Like the Ugandan measure, Gambia’s bill builds off an existing penal code that already criminalizes homosexuality. Under current law in the tiny West African country, gay people charged with having sex can go to jail for up to 14 years. The newer legislation would extend that sentence to life imprisonment. “Repeat offenders,” HIV-positive individuals, and those who have homosexual relations with a minor could also end up living out their days behind bars.
According to the BBC, President Jammeh has until September 24 to sign the bill into law. Based on his track record – which includes a vow to “fight these vermins called homosexuals or gays the same way we are fighting malaria-causing mosquitoes” – Jammeh is all but certain to give his stamp of approval.
As news spread of the impending legislation, human rights groups called on the United States to reaffirm its commitment to LGBT people around the world.

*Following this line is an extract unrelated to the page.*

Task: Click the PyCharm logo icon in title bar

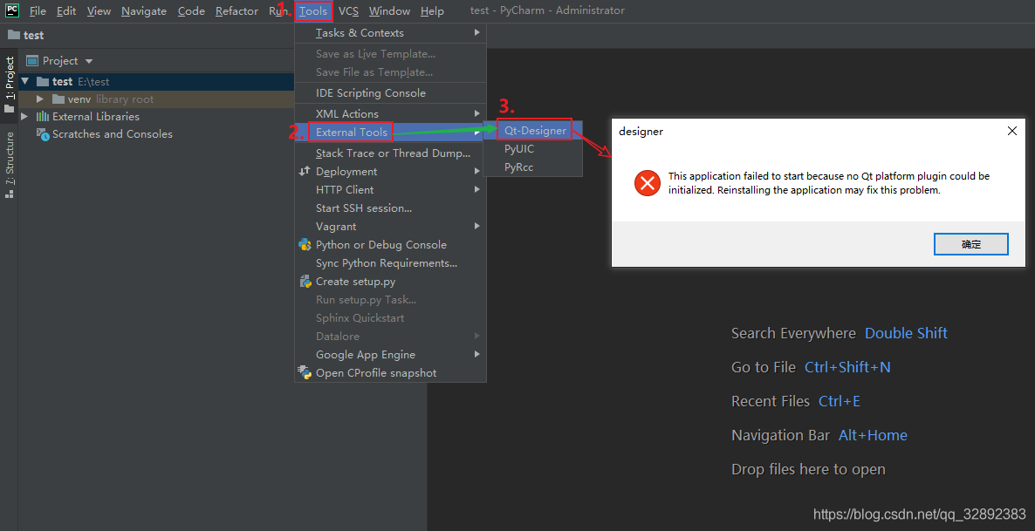Action: point(12,10)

“These draconian laws have no place in the 21st century, and the United States must send a clear message — privately or publicly — to the Gambian leadership that a government must not trample on the rights of its LGBT citizens,” said Ty Cobb, Human Rights Campaign’s director of global engagement, in a statement. “When a bill advances that deprives LGBT people of their basic human rights, whether it be in The Gambia, Nigeria, or Brunei, the Obama Administration should conduct a full diplomatic review of the United States’ relationship with those countries. The U.S. government cannot move forward with business as usual when LGBT people are threatened with harassment, imprisonment, or even death because of who they are or whom they love.”
In a separate statement, Human Rights First’s Shawn Gaylord called the bill “part of the rising tide of homophobia in many African nations,” and urged members of the international community to continue working with human rights activists and civil society leaders on the 54-state continent.
Educating people in the region, however, will be “a long uphill battle,” said Akwei, one that requires looking at the situation in a broader context.
“We have to understand is that these pieces of legislation are parts of larger systemic human rights issues that plague the governments passing them,” he said. “These are the same governments that harass human rights defenders, cut freedom of expression … While the LGBT issue is a powerful focal point, we shouldn’t lose sight of the fact that the issue of governance is really at the heart of this.”
Gambia’s bill comes on the heels of a U.S.-African leaders summit, where nearly 50 heads of state and government traveled to Washington D.C. for three days of talks and events. Both Presidents Museveni and Jammeh were in attendance, as was Nigerian President Goodluck Jonathan, who signed a similar anti-gay measure in January. Human rights advocates were pushing for Obama to use the opportunity to address LGBT discrimination, but the issue was not specifically mentioned during the end-of-summit press conference.
Following the passage of Uganda’s Anti-Homosexuality Act, the U.S. and European allies imposed sanctions against the East African nation in the form of funding cuts and travel restrictions on state officials linked to human rights abuses. No such action has yet been taken against Gambia. Neither President Obama, nor Secretary of State John Kerry have directly addressed the bill.
In response to a request for comment from the White House, Ned Price, assistant press secretary and director for strategic communications at the National Security Council, said the following via email:
“While this bill has not passed into law, as a general matter, we have made clear our commitment to promoting and protecting the human rights of LGBT persons around the world, and our opposition to discriminatory legislation that threatens these rights. We reiterate our calls on the Government of The Gambia to protect the human rights of all Gambians.”